Later this week, when Ultra Music Festival kicks off its annual three-day extravaganza in Miami for an estimated 150,000 people, the 2015 festival season will have officially begun. But Miami isn't the first Ultra festival of the year. That honor went to South Africa, which held two back-to-back weekends in February; one in Cape Town and one in Johannesburg. With more than ten festivals around the world, Ultra is very much a well-oiled machine, but that doesn't mean staging an event in the southernmost country in Africa is without its challenges.
"Geographically it's quite challenging for us," says Shaun Duvet, Ultra South Africa's managing director. "We're pretty far from the rest of the world. Our currency isn't fantastic, so when we put on a big show like this, the energy of the country has to get behind it."
Indeed there has never been a better time for electronic music in South Africa. In the late 80s and 90s, South Africa (like the rest of the world) was getting hooked on the raw sounds first coming out of Chicago and then in cities across America. Towards the end of Apartheid in 1994, as South Africans were getting more access to international music and culture, house became an instant favorite, matched only by American hip-hop in its popularity. The best-known varietal of South African house music is probably kwaito, a distinctive electronic style that draw influence from traditional South African rhythms as much as it does Frankie Knuckles.
Two decades after apartheid, even as very few artists have yet to emerge from the country onto the global stage, the scenes at home have thrived. Cape Town, Jo'burg, and Durban have developed their own sounds with their own star artists, with each city known for certain things: Cape Town has a thriving psy-trance community, Jo'burg's techno scene is growing fast, and only in Durban can you find kwaito offshoot known as qgom.
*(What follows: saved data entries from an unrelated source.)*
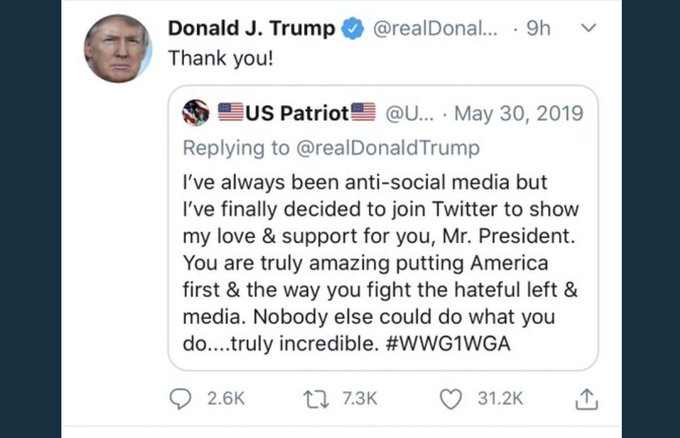
Task: Expand the tweet options chevron
Action: pos(588,30)
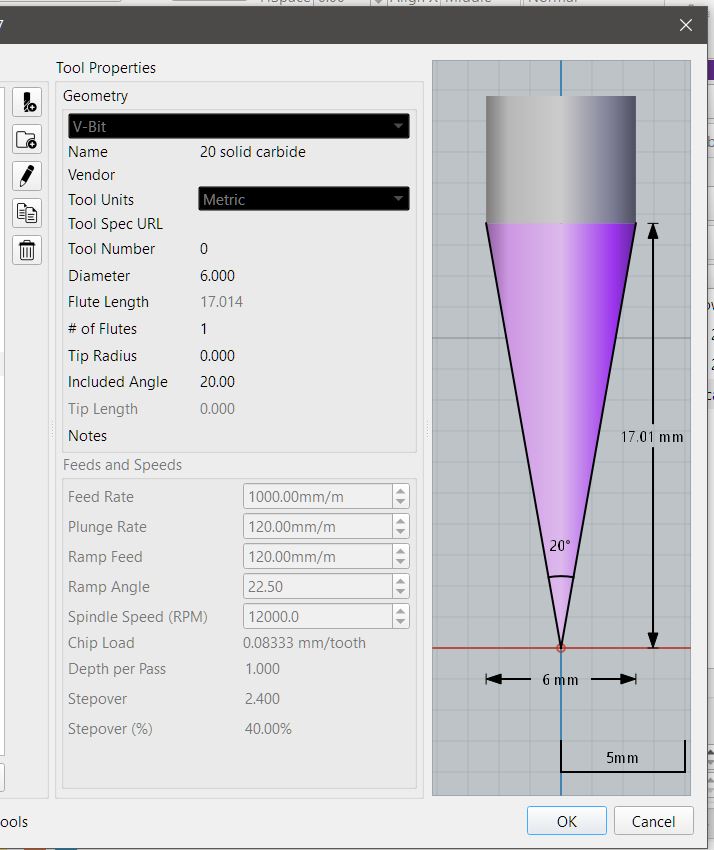Delete tool using the trash icon
Screen dimensions: 714x850
[27, 250]
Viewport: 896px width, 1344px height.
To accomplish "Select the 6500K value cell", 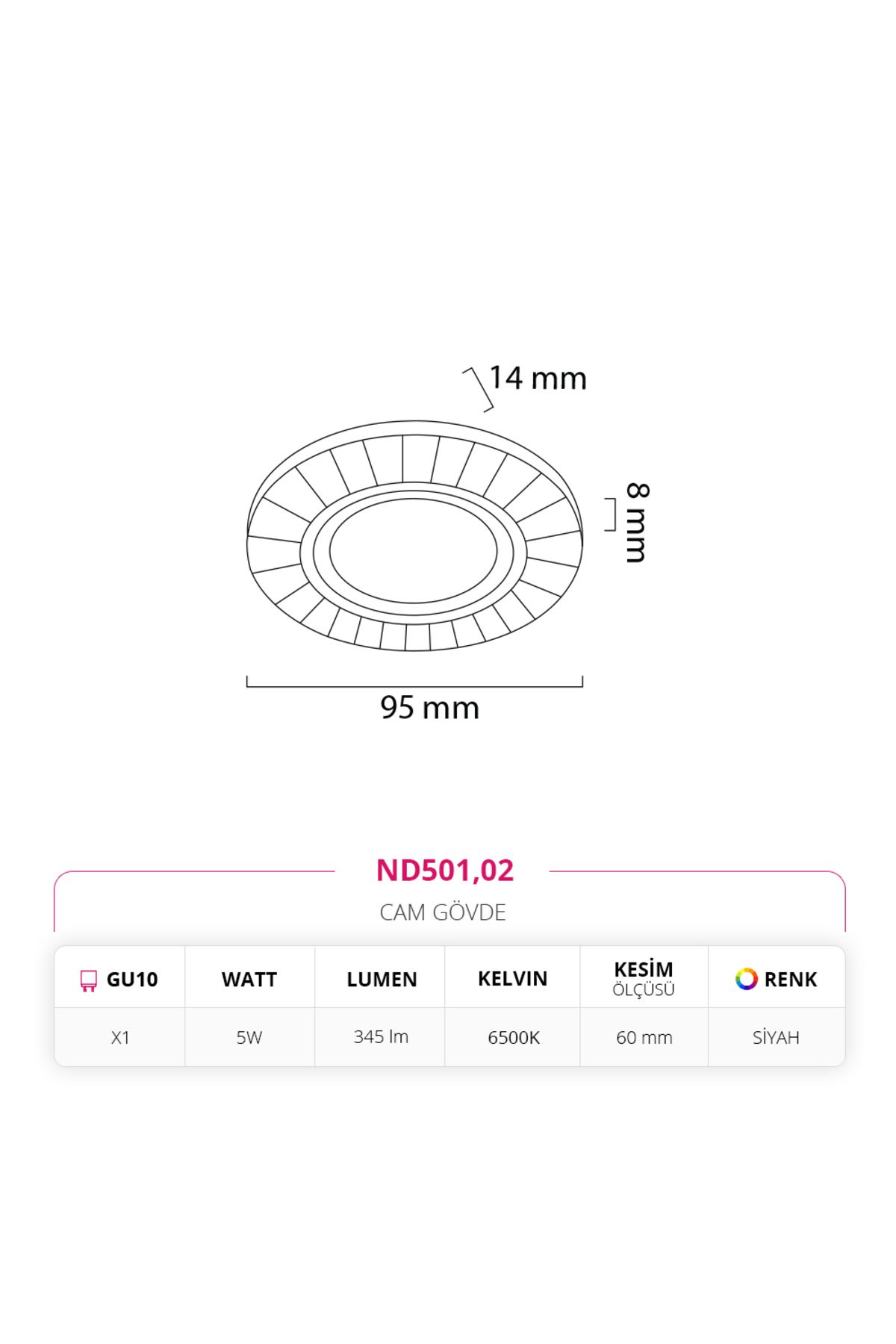I will point(513,1038).
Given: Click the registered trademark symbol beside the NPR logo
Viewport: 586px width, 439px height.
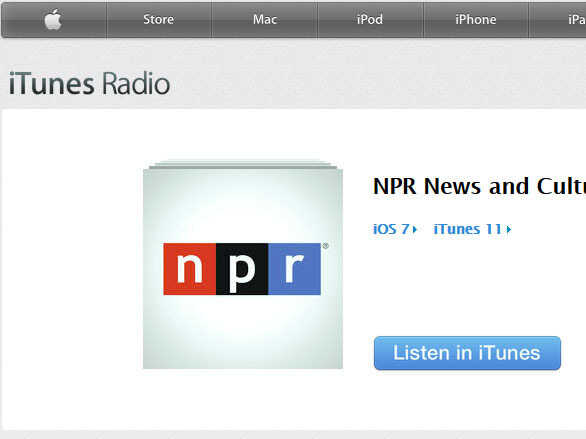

"The beauty of South Africa itself is that we have a very rich and deep understanding of house music and always have," Duvet explains. "The majority of South Africa is black and house music here is an urban sound. In particular deep house music has deep roots in South Africa. It's very much the undercurrent for anybody who's into electronic music and has been for many years."
Just as South African hip-hop draws inspiration from both American and local sources, dance music too has hybridized its sound, creating something original in the process. "We've embraced it in our own way and in our own understanding," says Duvet. "It's hard not to take notice of acts like Axwell and Ingrosso and Hardwell. They've got this massive global reach and so much happening around them, but at the same time we take our own influence and put our own spin on it."
Duvet cites a recent remix of Avicii's "Lay Me Down" by Black Coffee, one of the country's original house DJs and performer at the Johannesburg festival. Two decades into his career, Black Coffee has paved the way for a new generation of South African artists to represent their country's vibrant music scene abroad. Cape Town-based Goldfish, who played both weekends of Ultra South Africa, played a SXSW showcase last week and will appear at Ultra's flagship in Miami this coming weekend. They're rumored to be in talks for US management as well. After five albums at home, Goldfish's newly expanding international success is undoubtedly attributable to the platform Ultra has provided them.
"We take influences from the rest of the world; as a promoter, it's one of the things that has always interested me the most in bringing Ultra to South Africa," says Duvet. "But it's also an opportunity to take South Africa to the rest of the world."
With 11 official languages in South Africa, its homegrown hip-hop might not have high exportability. As a sound far less reliant on lyrics, the country's many styles of dance music have a chance to really break through. It doesn't hurt that the current appetite for deep house in North America and Europe happens to align with South Africa's deep house proclivities.
"South Africa is the biggest purchaser of deep house music per capita in the world. The record sales are massive here," Duvet explains. "Dance music culture and EDM culture has gotten so big over the last six years when America really adopted it properly and blew it up. Having this understanding of house music culture here and watching what was going on around the world led everybody to develop the scene here."
Thanks to the internet, of course, access to music is radically different in 2015 than it was in 1994. Still, a live performance or DJ set can have an impact that downloading a mix or a playlist simply can't. With festivals on five continents, Ultra has positioned itself as a conduit for musical exchange programs across its many markets. In paying attention to its local artists and positioning them alongside global stars like Armin van Buuren and Martin Garrix, the festival is giving a substantial boost to dance music scenes ready to capitalize on added exposure. Duvet says his country is ready for the attention.
"Take a listen," he says. "We've got a voice. We're doing everything we can to be heard. We're proud of who we are and we want to collaborate with the world."